Categories of Special Interest

Architectural


Original Use

Building misc


In Use As

Apartment/flat (purpose-built)


Date

1885 - 1905


Coordinates

315294, 233962


Date Recorded

26/08/2015


Date Updated

--/--/--


Description

Terraced three-bay four-storey commercial building, built c. 1895 as part of group of three, with retail unit to ground floor having original shopfront. Pitched roof concealed behind balustraded parapet with moulded brick coping and terminated by red brick end-piers. Red brick chimneystack to south (rear), parapet gutters and recessed uPVC rainwater goods. Rendered and moulded platband above top floor openings, surmounted by moulded eaves cornice. Red brick walls laid in English garden wall bond with rendered quoins to east and west ends. Square-headed window openings, those of end bays being narrower, with brick voussoirs, granite sills and replacement one-over-one pane timber sliding sash windows. Shopfront comprising central square-headed door opening flanked by square-headed display windows. Square-headed door opening (serving upper floors), to east, having six-panel timber door with timber pediment and modern metal grille. Painted stall-risers, decorative transom-lights and awnings to shopfront. Ground floor framed by painted masonry pilasters with swan's-neck capitals rising over timber fascia and moulded cornice.

Appraisal

A commercial building, part of a terrace of three (Nos. 9-11), the combination of red brick and rendered detailing provides colour and textural variation to the principal elevations.
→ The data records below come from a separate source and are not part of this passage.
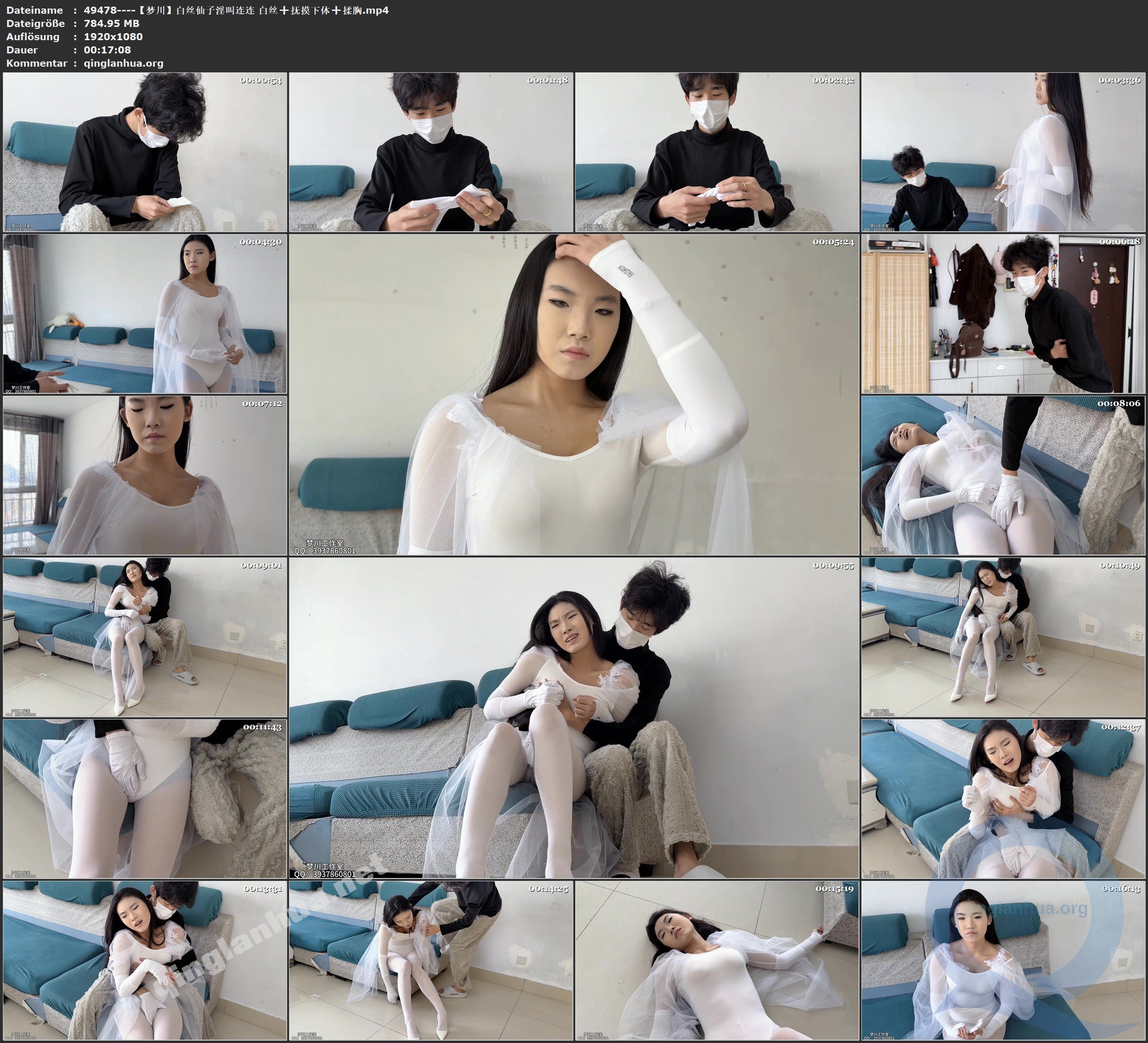The height and width of the screenshot is (1043, 1148).
Task: Click the 784.95 MB file size value
Action: tap(112, 23)
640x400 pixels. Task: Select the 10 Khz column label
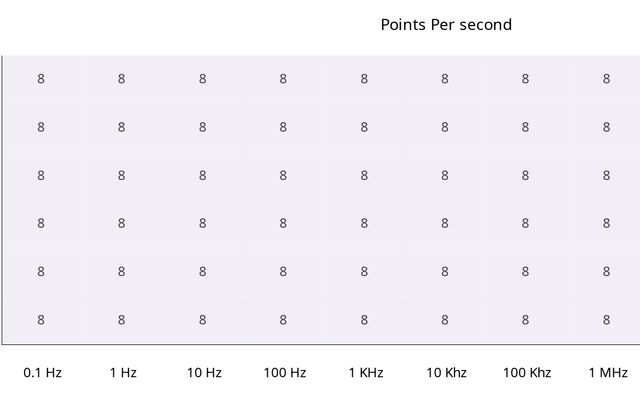(446, 373)
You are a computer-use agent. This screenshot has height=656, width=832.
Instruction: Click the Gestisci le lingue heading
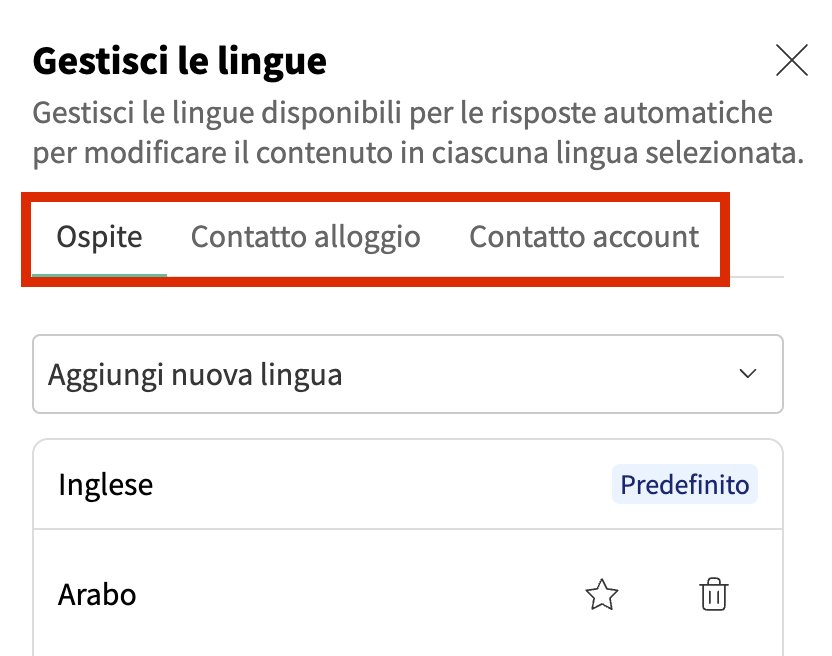click(180, 62)

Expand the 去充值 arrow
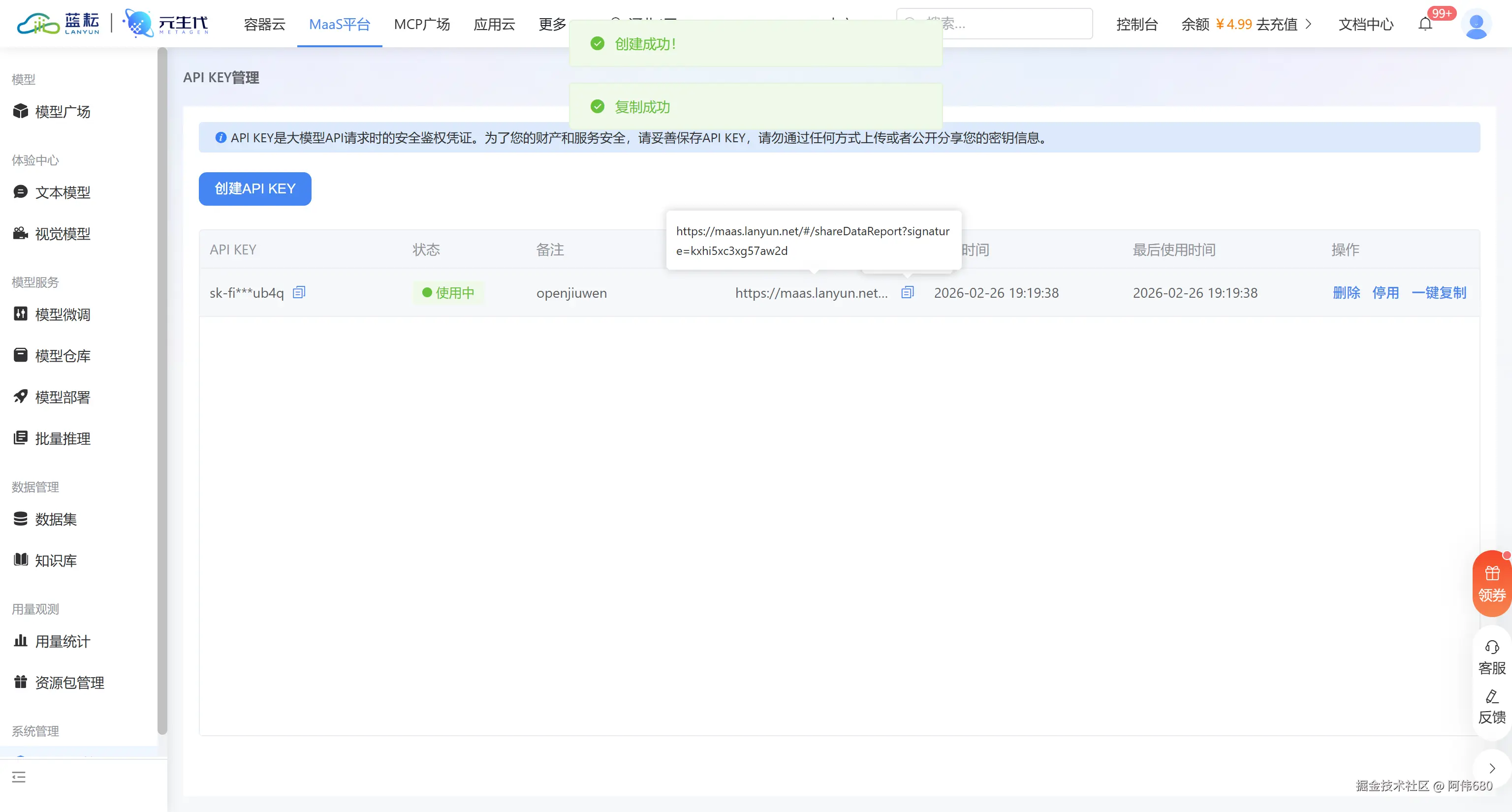(x=1308, y=24)
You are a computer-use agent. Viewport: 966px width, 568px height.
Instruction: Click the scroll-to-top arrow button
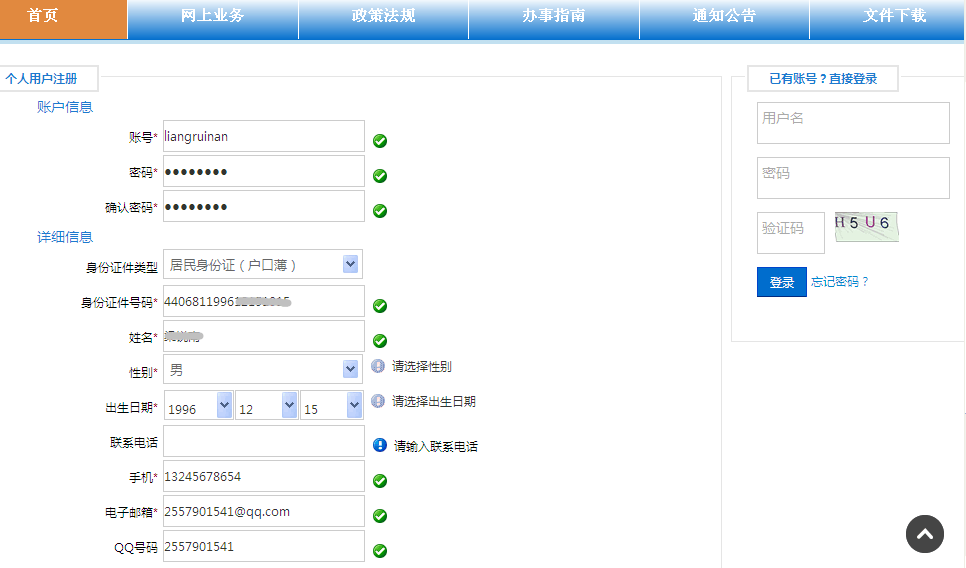925,534
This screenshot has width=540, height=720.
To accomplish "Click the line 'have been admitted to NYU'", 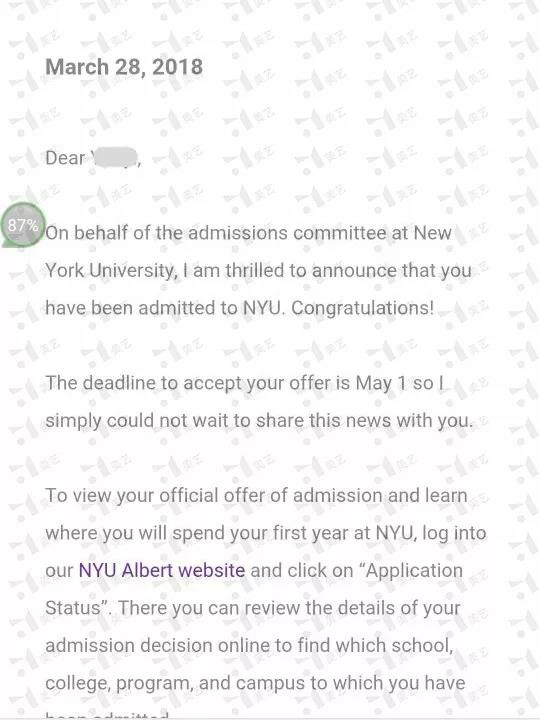I will click(x=239, y=308).
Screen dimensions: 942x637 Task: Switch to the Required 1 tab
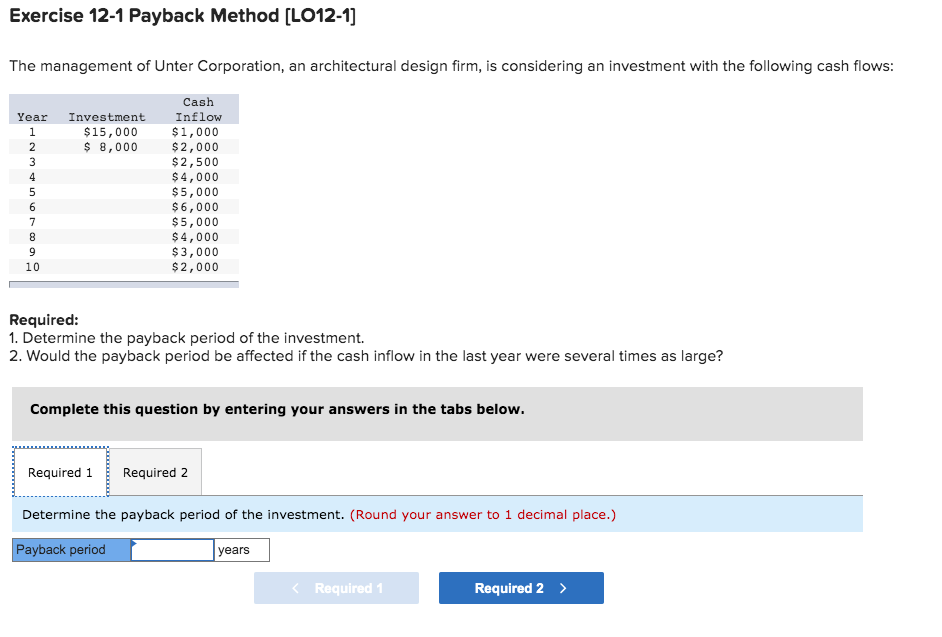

Despite some loss of historic fabric, the retention of elements of the traditional shopfront across each part of the terrace adds interest and significance. The form and scale of the cohesive group contribute to the architectural character of the streetscape on the eastern approach to Christchurch Cathedral. Lord Edward Street was opened in 1886 to provide a more direct route between Dame Street and Christchurch Place. Building plots were offered for sale in the following year with strict obligations on the owners to construct warehouse-type buildings in subsequent years.